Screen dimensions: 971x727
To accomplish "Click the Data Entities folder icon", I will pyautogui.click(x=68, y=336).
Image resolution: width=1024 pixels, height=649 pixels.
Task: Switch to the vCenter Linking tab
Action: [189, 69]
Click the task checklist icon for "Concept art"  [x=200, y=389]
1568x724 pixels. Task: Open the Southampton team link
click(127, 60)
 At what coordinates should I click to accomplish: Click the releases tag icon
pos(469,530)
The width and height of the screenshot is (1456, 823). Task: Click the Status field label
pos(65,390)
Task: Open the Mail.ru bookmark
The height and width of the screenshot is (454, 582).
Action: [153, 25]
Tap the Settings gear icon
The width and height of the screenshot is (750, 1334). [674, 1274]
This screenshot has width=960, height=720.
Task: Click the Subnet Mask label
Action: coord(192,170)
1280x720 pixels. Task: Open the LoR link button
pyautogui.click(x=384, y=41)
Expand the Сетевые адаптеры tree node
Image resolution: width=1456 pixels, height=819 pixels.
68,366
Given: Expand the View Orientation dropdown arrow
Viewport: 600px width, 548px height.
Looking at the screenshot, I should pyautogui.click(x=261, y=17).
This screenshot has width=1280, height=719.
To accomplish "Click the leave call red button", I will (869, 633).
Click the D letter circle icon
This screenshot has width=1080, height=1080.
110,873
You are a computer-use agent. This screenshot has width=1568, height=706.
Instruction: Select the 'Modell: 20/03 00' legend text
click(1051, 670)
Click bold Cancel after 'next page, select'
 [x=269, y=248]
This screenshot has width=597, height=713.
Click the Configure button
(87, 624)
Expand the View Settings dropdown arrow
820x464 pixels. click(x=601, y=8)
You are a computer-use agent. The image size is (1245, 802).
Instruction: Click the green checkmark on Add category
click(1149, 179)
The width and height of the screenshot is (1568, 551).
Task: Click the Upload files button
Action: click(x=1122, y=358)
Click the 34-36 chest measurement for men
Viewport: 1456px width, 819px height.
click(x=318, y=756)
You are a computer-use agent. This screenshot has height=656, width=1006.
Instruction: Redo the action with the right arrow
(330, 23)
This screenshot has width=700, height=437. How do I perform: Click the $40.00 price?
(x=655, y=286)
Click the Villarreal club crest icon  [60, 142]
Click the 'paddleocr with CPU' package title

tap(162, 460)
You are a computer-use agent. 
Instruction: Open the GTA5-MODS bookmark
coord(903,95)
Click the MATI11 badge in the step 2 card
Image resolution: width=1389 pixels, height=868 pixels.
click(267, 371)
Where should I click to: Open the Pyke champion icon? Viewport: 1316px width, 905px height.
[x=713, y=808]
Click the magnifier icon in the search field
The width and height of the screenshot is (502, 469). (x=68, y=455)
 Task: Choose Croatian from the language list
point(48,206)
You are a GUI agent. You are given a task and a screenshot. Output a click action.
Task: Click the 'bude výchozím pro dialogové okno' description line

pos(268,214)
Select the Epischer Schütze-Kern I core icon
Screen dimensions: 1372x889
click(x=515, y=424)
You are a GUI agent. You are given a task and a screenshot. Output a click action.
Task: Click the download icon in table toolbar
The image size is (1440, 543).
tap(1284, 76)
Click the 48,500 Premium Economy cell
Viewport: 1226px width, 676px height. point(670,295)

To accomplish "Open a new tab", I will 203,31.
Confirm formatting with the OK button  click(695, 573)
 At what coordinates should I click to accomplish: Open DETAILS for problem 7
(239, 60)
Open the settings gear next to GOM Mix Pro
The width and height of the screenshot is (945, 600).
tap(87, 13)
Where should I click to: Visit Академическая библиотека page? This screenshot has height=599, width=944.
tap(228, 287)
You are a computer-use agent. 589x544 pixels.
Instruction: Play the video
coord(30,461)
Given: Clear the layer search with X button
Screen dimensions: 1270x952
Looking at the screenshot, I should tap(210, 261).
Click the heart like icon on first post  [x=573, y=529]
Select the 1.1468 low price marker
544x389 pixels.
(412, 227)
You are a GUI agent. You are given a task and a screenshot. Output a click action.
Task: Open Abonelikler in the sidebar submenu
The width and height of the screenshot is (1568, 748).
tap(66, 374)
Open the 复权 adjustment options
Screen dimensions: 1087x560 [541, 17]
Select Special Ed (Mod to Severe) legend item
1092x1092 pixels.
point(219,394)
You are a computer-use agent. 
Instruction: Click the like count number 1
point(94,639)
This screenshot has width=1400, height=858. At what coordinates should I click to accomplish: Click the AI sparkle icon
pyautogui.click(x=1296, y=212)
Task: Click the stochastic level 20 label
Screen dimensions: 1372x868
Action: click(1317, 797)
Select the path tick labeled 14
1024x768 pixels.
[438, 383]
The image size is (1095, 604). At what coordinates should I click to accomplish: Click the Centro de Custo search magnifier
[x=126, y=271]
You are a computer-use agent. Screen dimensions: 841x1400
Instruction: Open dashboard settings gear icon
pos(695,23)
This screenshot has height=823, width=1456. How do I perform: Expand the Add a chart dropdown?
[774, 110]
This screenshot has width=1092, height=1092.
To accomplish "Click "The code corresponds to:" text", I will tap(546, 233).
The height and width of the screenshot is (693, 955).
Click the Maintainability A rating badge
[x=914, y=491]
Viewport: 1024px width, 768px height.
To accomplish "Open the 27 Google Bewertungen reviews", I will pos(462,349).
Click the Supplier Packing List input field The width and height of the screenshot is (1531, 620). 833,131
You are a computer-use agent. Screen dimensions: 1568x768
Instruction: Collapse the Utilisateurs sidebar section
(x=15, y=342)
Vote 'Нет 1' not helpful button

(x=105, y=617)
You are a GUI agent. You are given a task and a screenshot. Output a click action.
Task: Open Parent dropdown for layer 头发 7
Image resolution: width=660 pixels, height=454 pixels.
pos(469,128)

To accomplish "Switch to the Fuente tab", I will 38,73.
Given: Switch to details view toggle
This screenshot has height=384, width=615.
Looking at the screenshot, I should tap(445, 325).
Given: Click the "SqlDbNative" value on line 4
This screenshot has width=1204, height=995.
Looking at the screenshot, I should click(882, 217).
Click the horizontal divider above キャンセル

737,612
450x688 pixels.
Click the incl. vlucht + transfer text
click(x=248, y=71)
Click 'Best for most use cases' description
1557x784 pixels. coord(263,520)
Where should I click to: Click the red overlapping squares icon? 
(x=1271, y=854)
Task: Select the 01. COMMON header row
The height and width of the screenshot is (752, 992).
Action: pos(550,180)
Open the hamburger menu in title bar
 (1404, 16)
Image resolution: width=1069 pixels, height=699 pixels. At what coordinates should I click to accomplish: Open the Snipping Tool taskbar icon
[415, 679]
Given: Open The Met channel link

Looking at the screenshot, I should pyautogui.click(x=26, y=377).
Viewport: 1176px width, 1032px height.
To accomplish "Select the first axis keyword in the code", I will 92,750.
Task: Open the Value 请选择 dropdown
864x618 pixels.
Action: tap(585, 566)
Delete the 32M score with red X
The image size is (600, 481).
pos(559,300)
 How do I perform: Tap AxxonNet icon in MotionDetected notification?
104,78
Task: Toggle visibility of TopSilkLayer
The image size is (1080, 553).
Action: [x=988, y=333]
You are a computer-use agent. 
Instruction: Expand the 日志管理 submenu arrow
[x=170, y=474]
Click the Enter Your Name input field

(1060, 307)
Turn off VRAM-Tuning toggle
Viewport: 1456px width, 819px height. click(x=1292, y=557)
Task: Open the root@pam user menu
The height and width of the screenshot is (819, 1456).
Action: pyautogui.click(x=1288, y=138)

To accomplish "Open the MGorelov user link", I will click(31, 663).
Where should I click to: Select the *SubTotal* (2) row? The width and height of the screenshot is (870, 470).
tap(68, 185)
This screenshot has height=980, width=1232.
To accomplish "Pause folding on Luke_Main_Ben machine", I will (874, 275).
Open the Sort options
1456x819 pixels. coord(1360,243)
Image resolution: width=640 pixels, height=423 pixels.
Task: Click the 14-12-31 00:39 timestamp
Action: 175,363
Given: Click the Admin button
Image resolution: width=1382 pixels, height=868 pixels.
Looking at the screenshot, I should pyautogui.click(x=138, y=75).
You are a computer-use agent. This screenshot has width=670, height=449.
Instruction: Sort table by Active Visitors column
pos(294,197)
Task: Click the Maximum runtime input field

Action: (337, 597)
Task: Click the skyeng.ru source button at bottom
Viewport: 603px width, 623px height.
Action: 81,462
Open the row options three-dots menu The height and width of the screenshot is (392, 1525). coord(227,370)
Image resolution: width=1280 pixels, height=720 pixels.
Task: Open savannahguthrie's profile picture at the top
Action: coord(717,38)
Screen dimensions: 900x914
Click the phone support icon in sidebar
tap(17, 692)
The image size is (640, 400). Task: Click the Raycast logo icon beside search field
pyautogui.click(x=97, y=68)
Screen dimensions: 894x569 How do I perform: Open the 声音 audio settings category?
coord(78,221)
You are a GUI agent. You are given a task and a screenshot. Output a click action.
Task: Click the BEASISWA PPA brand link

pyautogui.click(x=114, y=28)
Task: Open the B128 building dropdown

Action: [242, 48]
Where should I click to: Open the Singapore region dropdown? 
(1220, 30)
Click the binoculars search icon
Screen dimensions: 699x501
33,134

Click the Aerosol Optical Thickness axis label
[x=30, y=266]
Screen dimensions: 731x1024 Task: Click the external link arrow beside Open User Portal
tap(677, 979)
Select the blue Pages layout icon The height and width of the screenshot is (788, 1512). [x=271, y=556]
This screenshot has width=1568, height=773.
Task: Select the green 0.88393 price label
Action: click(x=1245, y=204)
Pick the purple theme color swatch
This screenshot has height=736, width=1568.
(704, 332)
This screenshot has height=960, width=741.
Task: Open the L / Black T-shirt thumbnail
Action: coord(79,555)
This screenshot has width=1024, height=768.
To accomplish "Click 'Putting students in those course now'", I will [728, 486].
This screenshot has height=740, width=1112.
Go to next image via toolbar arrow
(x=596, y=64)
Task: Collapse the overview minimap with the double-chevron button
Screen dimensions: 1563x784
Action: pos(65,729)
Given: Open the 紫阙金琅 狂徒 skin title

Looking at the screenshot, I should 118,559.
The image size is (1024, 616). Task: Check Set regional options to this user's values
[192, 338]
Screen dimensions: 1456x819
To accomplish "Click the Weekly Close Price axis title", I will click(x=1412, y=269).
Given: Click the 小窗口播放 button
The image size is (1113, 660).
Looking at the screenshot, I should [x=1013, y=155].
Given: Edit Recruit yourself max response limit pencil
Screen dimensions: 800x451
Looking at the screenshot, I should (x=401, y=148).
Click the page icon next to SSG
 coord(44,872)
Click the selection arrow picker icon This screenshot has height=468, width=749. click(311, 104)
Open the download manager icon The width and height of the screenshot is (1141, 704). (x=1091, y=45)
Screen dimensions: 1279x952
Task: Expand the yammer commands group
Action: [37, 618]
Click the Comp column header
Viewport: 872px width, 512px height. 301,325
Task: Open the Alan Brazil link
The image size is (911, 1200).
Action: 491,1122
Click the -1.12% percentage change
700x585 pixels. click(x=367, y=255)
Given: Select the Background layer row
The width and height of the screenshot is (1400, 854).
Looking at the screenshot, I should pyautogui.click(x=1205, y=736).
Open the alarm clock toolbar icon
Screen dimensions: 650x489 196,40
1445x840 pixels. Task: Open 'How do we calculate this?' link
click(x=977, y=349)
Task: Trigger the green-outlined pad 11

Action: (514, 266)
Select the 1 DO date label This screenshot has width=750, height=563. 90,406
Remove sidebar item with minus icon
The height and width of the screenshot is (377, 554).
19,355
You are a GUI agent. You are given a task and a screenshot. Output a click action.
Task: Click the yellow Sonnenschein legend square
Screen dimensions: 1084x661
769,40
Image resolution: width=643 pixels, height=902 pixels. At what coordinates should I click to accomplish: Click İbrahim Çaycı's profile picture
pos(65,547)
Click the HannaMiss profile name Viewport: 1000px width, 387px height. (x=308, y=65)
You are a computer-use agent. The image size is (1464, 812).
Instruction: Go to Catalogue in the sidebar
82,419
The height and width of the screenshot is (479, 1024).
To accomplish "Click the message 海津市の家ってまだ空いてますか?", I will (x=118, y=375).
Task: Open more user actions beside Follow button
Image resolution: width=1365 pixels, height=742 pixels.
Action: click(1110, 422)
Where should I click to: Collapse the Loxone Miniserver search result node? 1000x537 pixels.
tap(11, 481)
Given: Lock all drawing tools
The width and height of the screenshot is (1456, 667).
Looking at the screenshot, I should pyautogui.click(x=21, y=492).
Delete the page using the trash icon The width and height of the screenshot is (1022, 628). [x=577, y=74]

## What is being asked:
Pick out each line of the data above that contains the word "with", and copy those lines. Count only matches in the same case.

## The output:
Instruction: Redo the action with the right arrow
Click the 'paddleocr with CPU' package title
Confirm formatting with the OK button  click(695, 573)
Given: Clear the layer search with X button
Delete the 32M score with red X
Task: Collapse the overview minimap with the double-chevron button
Remove sidebar item with minus icon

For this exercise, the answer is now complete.